Key Roadblocks to Data Analytics Success in eCommerce

India is one of the fastest-growing eCommerce markets in Asia/Pacific, according to research firm Gartner. This market is growing at approximately 60-70% every year, with the global players like Amazon intensely competing with the local eCommerce players like Flipkart, Snapdeal, etc. Almost all the players are showering discounts and offering big deals to win over customers.

But beyond the intensely fought battles, at the backend, a team of analysts at every major eCommerce firm is crunching huge amount of information to find out how they can better fine-tune their products or services to gain customers. Analysis of data, sometimes, reveals hidden insights, which can give a huge competitive advantage.

Unfortunately, analyzing this data has its own set of challenges. Skilled resources is one of the biggest challenges for the industry as of now. Skilled professionals are needed to evaluate business requirements and impact, and apply the big data and analytics concept and technology to them.

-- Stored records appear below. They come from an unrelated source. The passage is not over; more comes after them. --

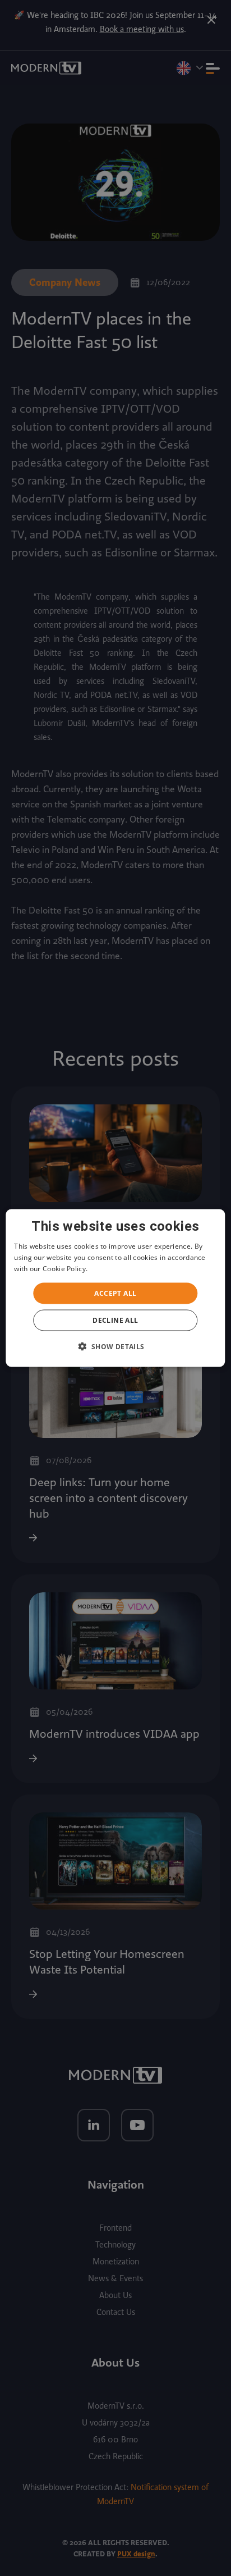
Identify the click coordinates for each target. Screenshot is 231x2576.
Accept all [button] (115, 1293)
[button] (115, 1346)
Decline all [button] (115, 1319)
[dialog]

Prashant Malik, Co-founder and CTO, LimeRoad.com puts this in context, “The challenge in implementing data analytics solution is to get data out in the best possible format. What is the best metric that should be looked at? And all this varies with user segment that you are dealing with, platform being studied, the eCommerce category being looked at, and so on.”
Other key roadblocks that prevent the success of data analytics initiatives include:
IT Readiness: The failure to involve IT from the very beginning of the analytics journey can lead to significant issues down the road if technology gaps and limitations aren’t understood up front.
Tools: A lot of analytical tools are available in the space and it becomes a challenge to select the right solution. Further, these tools are unable to provide complete answers to business problems. The companies are spending a lot of time on data integration, reporting, and analytics before they can see any improvement in their results.
Change Management: Organizations fail to understand how predictive models change the current business and technology operations-policies, procedures, standards, management metrics, compliance guidelines and the like.
Lack of End-user Involvement: Lack of end-user involvement in the planning, design and ultimate roll out of the predictive models can be detrimental to the efforts.

Another key challenge is RoI of deploying data analytics tools. Sanjay Sethi of ShopClues explains, “RoI becomes a challenge in implementing a data analytics solution. E-commerce businesses tend to focus on the scalability of their big data environments rather than quickly identifying performance bottlenecks. Adding more servers may not always help as much as performance management techniques.”

In the extremely competitive space, data analytics is now not a choice but a business imperative for the eCommerce players. To gain a competitive edge and retain their market position, eCommerce firms need to quickly rise above these challenges and successfully ride the big data analytics wave.